Pray about this. Consider your life and actions, the places you always get stuck. You’ll likely find your owner here. Knowing that truth is the only way we stop saying, “we’ve never been slaves to anyone.” This truth can free us, as Jesus said, and show us why we need the Son of God.
This is when we admit we can’t deal with this and let Jesus truly free us.
God promises a new covenant in Jeremiah today because the old covenants, especially Sinai, with the Ten Commandments, didn’t help God’s people cut to the root of their problem. It was a list of laws and rules, so people looked for loopholes. Or ignored them. Or pretended they didn’t understand. God needed to make a covenant that changed our hearts, that dealt with our deeper enslavement. But we’re going to need to want God to do this.

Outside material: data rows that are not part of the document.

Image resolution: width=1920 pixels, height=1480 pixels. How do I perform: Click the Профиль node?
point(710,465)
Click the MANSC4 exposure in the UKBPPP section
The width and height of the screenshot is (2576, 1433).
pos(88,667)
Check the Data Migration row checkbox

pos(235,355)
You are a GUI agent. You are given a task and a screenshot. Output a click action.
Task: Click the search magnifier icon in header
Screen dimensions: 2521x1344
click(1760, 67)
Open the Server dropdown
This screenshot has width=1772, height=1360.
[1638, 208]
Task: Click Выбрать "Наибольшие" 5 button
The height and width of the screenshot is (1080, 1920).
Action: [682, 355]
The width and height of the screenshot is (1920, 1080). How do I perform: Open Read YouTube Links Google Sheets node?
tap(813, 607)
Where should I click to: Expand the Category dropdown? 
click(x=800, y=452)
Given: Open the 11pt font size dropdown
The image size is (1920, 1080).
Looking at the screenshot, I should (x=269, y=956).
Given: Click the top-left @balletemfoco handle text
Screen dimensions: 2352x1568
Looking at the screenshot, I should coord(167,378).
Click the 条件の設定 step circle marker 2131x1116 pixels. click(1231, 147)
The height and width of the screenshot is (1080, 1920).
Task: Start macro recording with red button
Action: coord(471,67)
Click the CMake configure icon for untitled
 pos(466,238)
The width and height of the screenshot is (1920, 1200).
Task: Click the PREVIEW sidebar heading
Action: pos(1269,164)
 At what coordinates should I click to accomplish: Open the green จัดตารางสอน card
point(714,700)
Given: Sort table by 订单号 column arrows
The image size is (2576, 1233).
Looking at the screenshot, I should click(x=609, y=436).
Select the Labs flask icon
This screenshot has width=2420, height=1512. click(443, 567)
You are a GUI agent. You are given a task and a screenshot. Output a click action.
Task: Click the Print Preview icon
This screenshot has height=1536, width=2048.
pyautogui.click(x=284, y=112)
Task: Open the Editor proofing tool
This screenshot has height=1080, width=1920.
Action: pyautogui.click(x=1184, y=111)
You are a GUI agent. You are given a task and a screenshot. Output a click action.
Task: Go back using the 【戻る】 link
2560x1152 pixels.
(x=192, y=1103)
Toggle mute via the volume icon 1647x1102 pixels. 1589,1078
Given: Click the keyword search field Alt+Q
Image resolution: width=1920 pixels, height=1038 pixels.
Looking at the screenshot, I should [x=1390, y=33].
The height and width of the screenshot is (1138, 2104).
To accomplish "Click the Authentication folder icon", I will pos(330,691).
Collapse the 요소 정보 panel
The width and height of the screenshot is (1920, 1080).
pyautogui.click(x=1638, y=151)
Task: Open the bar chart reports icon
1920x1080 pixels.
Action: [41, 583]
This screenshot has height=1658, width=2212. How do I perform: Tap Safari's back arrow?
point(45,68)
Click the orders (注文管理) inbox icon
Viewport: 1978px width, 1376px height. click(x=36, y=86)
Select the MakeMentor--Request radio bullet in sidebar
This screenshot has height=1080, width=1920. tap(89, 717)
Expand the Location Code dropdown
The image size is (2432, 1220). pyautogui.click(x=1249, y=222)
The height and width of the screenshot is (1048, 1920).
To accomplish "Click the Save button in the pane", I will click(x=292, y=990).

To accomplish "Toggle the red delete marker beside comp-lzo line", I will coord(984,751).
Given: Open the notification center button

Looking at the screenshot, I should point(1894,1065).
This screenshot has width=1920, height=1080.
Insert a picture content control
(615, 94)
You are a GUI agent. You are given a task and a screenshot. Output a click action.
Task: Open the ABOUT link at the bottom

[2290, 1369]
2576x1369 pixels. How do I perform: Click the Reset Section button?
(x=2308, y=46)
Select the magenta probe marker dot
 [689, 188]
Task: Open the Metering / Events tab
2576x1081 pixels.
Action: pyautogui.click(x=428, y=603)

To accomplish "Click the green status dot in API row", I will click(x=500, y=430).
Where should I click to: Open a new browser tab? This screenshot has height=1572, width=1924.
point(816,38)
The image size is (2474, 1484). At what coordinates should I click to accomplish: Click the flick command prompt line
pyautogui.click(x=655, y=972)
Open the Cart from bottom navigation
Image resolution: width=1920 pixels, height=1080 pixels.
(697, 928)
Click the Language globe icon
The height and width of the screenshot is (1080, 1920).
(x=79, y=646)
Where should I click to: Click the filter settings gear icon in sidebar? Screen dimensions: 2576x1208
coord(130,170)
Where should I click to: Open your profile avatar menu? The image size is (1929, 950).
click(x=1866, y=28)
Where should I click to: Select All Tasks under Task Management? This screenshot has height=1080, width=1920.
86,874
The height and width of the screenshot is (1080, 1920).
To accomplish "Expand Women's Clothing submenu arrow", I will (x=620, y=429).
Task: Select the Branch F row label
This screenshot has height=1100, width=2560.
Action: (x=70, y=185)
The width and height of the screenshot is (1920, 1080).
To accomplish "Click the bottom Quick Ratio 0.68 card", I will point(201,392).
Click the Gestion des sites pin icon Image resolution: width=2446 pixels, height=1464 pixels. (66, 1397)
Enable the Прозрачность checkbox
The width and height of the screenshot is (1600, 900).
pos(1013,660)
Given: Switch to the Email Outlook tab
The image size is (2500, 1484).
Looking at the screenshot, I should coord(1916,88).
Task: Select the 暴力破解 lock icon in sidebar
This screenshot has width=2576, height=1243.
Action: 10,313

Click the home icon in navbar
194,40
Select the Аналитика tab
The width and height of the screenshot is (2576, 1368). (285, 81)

To admit we are trapped means clearing out space in our lives for God’s Word to come in and transform us. Jesus says today he’s rejected by people because “there is no place in you for my word.” As long as we keep him away from the deep problems that keep getting us into difficulty, if we can’t make room for him to heal and free us, we’ll keep spinning our wheels and digging deeper and deeper into the mud that traps us.
When we make room in our hearts, we find the true joy of God’s promise.
The new covenant the Triune God makes in Christ with the people of the world means we don’t have to be in control anymore. We will be given new hearts, with God’s path written on them so we love God and neighbor as if it’s our true nature, in our DNA. We are made into new creatures in the death and resurrection of the Son of God, freed from what traps us.
We still live in this world, and freedom takes time. The path God is writing on our hearts takes time to free us. Making room for the word of God in our hearts takes time. I’ve seen there are things God has taken more than three decades to free up in me, and there’s more work needed. But there is hope when we see even some things that trap us break apart, find a freedom we didn’t have a few years before. While we pray for the full freedom God will give us, that hope keeps us going along the way.
This may seem complicated, but it’s simple, and it’s life.
Jesus, the Son of God, loves us and wants to free us from the things that own us and trap us and lead us into sin. Our forebears have given us guidance to learn what each of us serves, what owns us, so we can ask the Christ for help with that. We have each other to support and help us as we all are being made free into the children of God we are meant to be. And at the end of this journey we will find our full freedom in Christ as we live in the presence of the Triune God forever. That’s it.
It’s actually life-giving to admit we’re enslaved if the Son of God is able to free us. And if the Son makes us free, we will be free indeed.